La raison de cet important écart de la péréquation entre le Québec et l’Ontario provient du fait que les calculs se basent sur des données qui ne tiennent pas compte du différentiel du coût de la vie entre les deux provinces; elles ont pourtant des revenus réels moyens à peu près semblables. Ainsi, la plus grande partie de la péréquation canadienne refuse implicitement la présence d’un marché commun ou de l’intégration de l’économie canadienne.
Péréquation et rentes des ressources
Des économistes rationalisent le programme de péréquation en raison d’une recherche de l’efficacité économique : l’attrait de la valeur des ressources naturelles, qui relèvent de la compétence des provinces, peut engendrer une trop grande migration comme c’est aussi le cas pour un très beau site ou paysage sans droit de propriété. Par exemple, une personne déménage en Alberta non à cause d’une plus grande productivité mais pour pouvoir bénéficier de meilleurs services publics avec des taxes réduites comme une absence de taxe de vente.[ii]
La péréquation diminuerait ainsi cette mobilité trop élevée qui est une façon parmi d’autres de dissiper la rente des ressources. Encore là, ces valeurs devraient être bien mesurées. Comme les rentes sur les ressources naturelles y compris les ressources hydrauliques sont tout probablement relativement plus importantes au Québec qu’en Ontario, la péréquation deviendrait ainsi favorable à l’Ontario.
Conclusion
Cette note a voulu montrer que le programme fédéral de péréquation repose sur des bases fragiles qui s’opposent à l’idée d’une économie canadienne intégrée.
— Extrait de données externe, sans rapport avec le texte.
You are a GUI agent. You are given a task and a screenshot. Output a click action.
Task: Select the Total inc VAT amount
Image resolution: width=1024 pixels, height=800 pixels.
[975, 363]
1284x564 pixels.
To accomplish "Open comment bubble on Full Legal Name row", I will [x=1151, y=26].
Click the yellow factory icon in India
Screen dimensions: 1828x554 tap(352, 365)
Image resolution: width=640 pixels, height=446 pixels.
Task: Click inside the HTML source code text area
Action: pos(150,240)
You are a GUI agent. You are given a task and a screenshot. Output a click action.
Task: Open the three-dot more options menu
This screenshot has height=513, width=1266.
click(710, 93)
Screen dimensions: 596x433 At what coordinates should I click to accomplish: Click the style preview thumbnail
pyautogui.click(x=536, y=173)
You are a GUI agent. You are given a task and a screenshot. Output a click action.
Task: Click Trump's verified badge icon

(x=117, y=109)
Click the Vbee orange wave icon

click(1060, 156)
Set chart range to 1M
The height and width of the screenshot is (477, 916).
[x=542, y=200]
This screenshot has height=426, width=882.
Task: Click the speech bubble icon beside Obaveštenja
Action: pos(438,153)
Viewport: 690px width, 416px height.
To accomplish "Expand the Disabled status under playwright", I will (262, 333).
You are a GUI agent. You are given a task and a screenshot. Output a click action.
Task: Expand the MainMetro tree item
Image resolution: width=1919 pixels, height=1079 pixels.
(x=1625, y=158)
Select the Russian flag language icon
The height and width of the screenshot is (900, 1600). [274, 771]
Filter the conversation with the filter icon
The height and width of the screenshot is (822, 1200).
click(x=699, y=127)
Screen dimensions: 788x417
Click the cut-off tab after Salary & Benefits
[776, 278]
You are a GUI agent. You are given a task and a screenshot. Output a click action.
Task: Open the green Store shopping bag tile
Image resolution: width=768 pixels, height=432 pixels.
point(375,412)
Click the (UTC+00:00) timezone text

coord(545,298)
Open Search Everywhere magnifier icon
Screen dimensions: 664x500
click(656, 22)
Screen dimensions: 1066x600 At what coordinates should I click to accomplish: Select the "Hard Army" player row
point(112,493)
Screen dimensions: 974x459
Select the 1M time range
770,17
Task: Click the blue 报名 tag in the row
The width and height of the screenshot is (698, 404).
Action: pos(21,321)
Comme le Québec est une économie ouverte, l’apport positif net de ce programme se traduit à long terme non par un accroissement du revenu réel des québécois mais par un accroissement de sa population.
[i] Le principe de la péréquation est inscrit dans la Constitution canadienne depuis 1982 : « Le Parlement et le gouvernement du Canada prennent l’engagement de principe de faire des paiements de péréquation propres à donner aux gouvernement provinciaux des revenus suffisants pour les mettre en mesure d’assurer les services publics à un niveau de qualité et de fiscalité sensiblement comparables. » (Paragraphe 36(2))
[ii] Suite à la révision du système de péréquation en 2007, ce sont la moitié des montants réellement perçus par les provinces qui forment l’assiette de la capacité fiscale des ressources naturelles. Pour l’hydroélectricité produite dans quatre provinces (Terre Neuve et Labrador, Québec, Manitoba et Colombie-Britannique), ce sont les redevances et les dividendes versés par les sociétés d’État Hydro à leur gouvernement qui sont inclus dans la mesure de la capacité fiscale.